On ne doit pas être d’une exactitude scrupuleuse quand il s’agit de donner aux fourneaux dans lesquels on doit faire un feu violent, une figure qui tende à ramasser en un centre les rayons ignés refléchis.

1°. Parce que le garni qu’on leur donne n’est pas fort propre à recevoir le poli : & que, quand bien même il seroit possible de le lui donner, il ne pourroit manquer d’être bien-tôt altéré.

2°. Sans compter que les rayons du feu donnés par les charbons ne suivent pas des lois si constantes que les rayons solaires & les sonores, & ne peuvent conséquemment être déterminés sur le corps qui en doit éprouver l’action.

3°. Et que les vaisseaux qui contiennent la matiere à fondre, ou cette matiere même mise à feu nud, sont entourés de charbons de toutes parts.

4°. D’ailleurs un foyer de peu d’étendue seroit presque inutile, puisque le feu ne pourroit agir que sur une très-petite partie du corps qui lui seroit exposé.

5°. Une pareille figure ne sert qu’à ramasser les cendres, & à nuire au jeu de l’air & à l’action du feu.

Telles sont les objections, excepté la derniere, que fait M. Cramer contre la figure qu’il adopte ; il faut donc croire qu’il a des raisons contraires qui sont plus fortes, qu’il n’a pas dires : essayons d’y suppléer.

On ne doit pas être d’une exactitude scrupuleuse, &c.

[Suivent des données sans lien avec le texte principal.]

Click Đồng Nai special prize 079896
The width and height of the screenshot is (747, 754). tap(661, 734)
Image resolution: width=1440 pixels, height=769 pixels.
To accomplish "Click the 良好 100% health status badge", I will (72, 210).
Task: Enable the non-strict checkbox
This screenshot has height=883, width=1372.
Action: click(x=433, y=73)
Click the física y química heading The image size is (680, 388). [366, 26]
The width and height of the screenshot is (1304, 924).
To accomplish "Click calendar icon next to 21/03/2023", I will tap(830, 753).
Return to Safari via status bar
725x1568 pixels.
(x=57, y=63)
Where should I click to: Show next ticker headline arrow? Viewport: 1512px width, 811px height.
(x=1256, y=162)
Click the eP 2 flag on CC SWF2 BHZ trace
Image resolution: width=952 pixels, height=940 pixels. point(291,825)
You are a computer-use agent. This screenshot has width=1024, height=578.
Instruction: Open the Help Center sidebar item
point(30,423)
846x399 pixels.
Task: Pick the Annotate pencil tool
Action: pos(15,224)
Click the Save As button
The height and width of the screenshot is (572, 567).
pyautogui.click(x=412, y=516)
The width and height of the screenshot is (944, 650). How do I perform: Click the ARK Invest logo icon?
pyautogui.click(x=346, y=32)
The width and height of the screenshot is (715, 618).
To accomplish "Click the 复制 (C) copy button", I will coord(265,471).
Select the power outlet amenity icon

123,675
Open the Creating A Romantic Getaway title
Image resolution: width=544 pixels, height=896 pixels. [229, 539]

A la bonne heure ; mais s’ensuit-il de-là qu’on n’y doive pas apporter tous ses soins, & que si on pouvoit y réussir, la chose en iroit plus mal : & d’ailleurs n’y a-t-il que cette raison de préférence ? c’est la principale à la vérité ; mais les accessoires doivent-elles être négligées ? La sphere est la figure qui contient le plus de matiere sous la même surface ; mais un fourneau ne peut avoir cette figure, & l’elliptique qu’on lui donne est celle qui en approche le plus ; ainsi donc celui qui sera construit de la sorte, contiendra le plus de charbon autour du vaisseau qu’on y place. C’est un avantage qu’on ne contestera pas.

1°. Parce que le garni, &c. Mais ce garni ne sera pas plus poli dans un autre fourneau ; & s’il s’altere plus dans celui-ci, ce qui doit être, c’est une preuve que le feu a été plus fort.

2°. Sans compter que les rayons, &c. Cela est très vrai ; mais ces rayons qui se refléchissent à droite, à gauche, & en tous sens, sont-ils autant de perdus pour la somme totale du degré de feu qui regne dans le fourneau ? non sans doute. Ils doivent concourir à augmenter le mouvement sur quelque endroit qu’ils tombent. Il devroit s’ensuivre par la même raison que les miroirs ardens ne devroient produire aucuns effets, parce qu’ils ne produisent pas tous ceux qu’ils pourroient, ainsi que tout le monde le sait ; car s’ils sont vûs de plusieurs endroits, c’est qu’ils y réfléchissent des rayons de lumiere.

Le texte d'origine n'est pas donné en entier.